La BCE a mis le couteau sous la gorge d'Athènes mercredi en privant les banques grecques d'un important canal de financement, forçant les Européens à s'entendre sous peine de crise de financement de l'Etat grec.
L'institution monétaire a annoncé dans la soirée qu'elle suspendait un régime de faveur accordé jusqu'ici aux banques grecques, qui leur permettait d'emprunter de l'argent auprès de la BCE avec des garanties inférieures à ce qu'elle exige habituellement.
Le communiqué de la BCE a fait l'effet d'une bombe sur les marchés financiers, Wall Street virant au rouge et l'euro tombant nettement à son annonce.
Dans la journée encore le ministre des Finances grec Yanis Varoufakis était venu en personne à Francfort demander à Mario Draghi, président de la BCE, de quoi "garder la tête hors de l'eau" le temps de s'entendre avec ses partenaires européens.
La nouvelle équipe aux manettes à Athènes, menée par le chef du parti de gauche radical Syriza Alexis Tsipras, veut renégocier sa dette de plus de 300 milliards d'euros et mettre fin à la cure de rigueur imposée par ses partenaires en échange de leur aide. MM. Tsipras et Varoufakis sont depuis dimanche en tournée européenne pour rallier les soutiens et expliquer leurs vues.
- augmenter la pression -
M. Varoufakis sera reçu jeudi par le ministre des Finances allemand Wolfgang Schäuble, l'un des plus fervents défenseurs de la rigueur budgétaire en Europe.

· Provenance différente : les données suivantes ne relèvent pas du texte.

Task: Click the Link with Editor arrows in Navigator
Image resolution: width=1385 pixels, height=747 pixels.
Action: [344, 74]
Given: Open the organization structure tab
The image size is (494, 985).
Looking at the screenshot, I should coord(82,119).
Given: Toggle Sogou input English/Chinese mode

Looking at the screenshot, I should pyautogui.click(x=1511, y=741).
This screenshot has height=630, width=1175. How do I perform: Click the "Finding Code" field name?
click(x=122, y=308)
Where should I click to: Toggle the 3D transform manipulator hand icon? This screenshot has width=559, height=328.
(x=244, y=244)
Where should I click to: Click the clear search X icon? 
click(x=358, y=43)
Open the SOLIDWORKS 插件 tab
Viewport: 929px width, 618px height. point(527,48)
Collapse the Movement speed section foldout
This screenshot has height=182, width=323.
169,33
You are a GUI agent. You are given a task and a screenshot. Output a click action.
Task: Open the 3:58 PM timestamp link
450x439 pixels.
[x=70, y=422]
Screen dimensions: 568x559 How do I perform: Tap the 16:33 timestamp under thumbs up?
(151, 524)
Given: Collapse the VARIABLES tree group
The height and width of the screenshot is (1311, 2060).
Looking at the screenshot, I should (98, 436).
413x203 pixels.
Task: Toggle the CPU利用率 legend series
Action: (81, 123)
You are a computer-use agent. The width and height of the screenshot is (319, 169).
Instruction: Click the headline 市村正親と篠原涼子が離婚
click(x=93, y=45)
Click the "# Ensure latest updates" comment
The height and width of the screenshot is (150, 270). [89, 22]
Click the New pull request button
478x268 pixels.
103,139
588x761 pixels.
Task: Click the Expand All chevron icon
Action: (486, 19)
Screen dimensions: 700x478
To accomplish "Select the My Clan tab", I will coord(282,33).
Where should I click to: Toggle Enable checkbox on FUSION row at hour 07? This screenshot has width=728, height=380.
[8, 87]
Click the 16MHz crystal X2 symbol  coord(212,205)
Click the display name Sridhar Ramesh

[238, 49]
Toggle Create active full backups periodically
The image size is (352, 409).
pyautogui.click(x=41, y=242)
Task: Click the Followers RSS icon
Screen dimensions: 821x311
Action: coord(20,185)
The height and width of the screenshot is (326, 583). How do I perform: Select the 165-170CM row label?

Ce devrait être la dernière étape de cette opération séduction déjà pas très bien engagée, et à laquelle la BCE vient de porter un sacré coup.
"Sur le fond" les autres Européens n'ont pas bougé dans leurs positions, a estimé mercredi la chancelière allemande Angela Merkel. Ils ne veulent pas d'effacement de la dette, et veulent qu'Athènes continue ses réformes structurelles.
A Paris où il a reçu mercredi M. Tspiras, le président français Hollande a prôné "deux principes": la "solidarité" mais aussi le "respect () des règles européennes qui s'imposent à tous". Et à Bruxelles le président du Conseil européen Donald Tusk a laissé entrevoir "des efforts acharnés" pour arriver à une solution.
M. Draghi n'était visiblement pas enclin à se montrer plus accommodant. Il a demandé mercredi à M. Varoufakis de "négocier rapidement et de manière constructive" avec ses partenaires de l'Eurogroupe afin d'assurer "la stabilité financière" de la Grèce, selon une source à la BCE.
Joignant le geste à la parole, le conseil des gouverneurs réuni mercredi après-midi a décidé d'augmenter la pression sur Athènes.
La disposition qu'il suspend permettait aux banques grecques de financer des achats d'obligations grecques, et donc à l'Etat grec de lever de l'argent. Elle était conditionnée au programme d'aide dont bénéfice Athènes, et ce encore jusqu'à février.
- pas à sec -
Mais "il n'est pas possible à l'heure actuelle d'anticiper une issue positive" du programme d'aide, écrit la BCE dans son communiqué. En d'autres termes, il lui faut de la clarté sur le devenir du programme - les réformes initiées vont-elles êtres menées à bien? Que se passera-t-il après fin février? - avant de rouvrir ce robinet.
L'institution ne laisse pas les banques grecques complètement à sec: d'une part, elles pourront toujours apporter en garantie à la BCE d'autres actifs que de la dette publique grecque; d'autre part, elles pourront bénéficier d'un mécanisme d'urgence, appelé ELA, qui leur permet de recevoir des fonds de la Banque de Grèce en cas de crise de liquidité.
Le coup de semonce de la BCE arrive alors que M. Tsipras s'est dit mercredi à Bruxelles "très optimiste" sur la possibilité de "trouver une solution viable pour notre avenir".
Il a proposé un plan de réformes et de financement sur quatre ans (2015-2018), a indiqué une source gouvernementale à Athènes. Ce plan comprend un programme "radical" en matière de lutte contre la corruption et la fraude fiscale, couplé à un allègement des obligations budgétaires de la Grèce, a ajouté cette source.
Plusieurs dirigeants européens ont réclamé des mesures décidées contre la corruption et le clientélisme, parmi eux le président du Parlement européen Martin Schulz ou encore le vice-chancelier du gouvernement allemand et ministre de l'Economie, Sigmar Gabriel.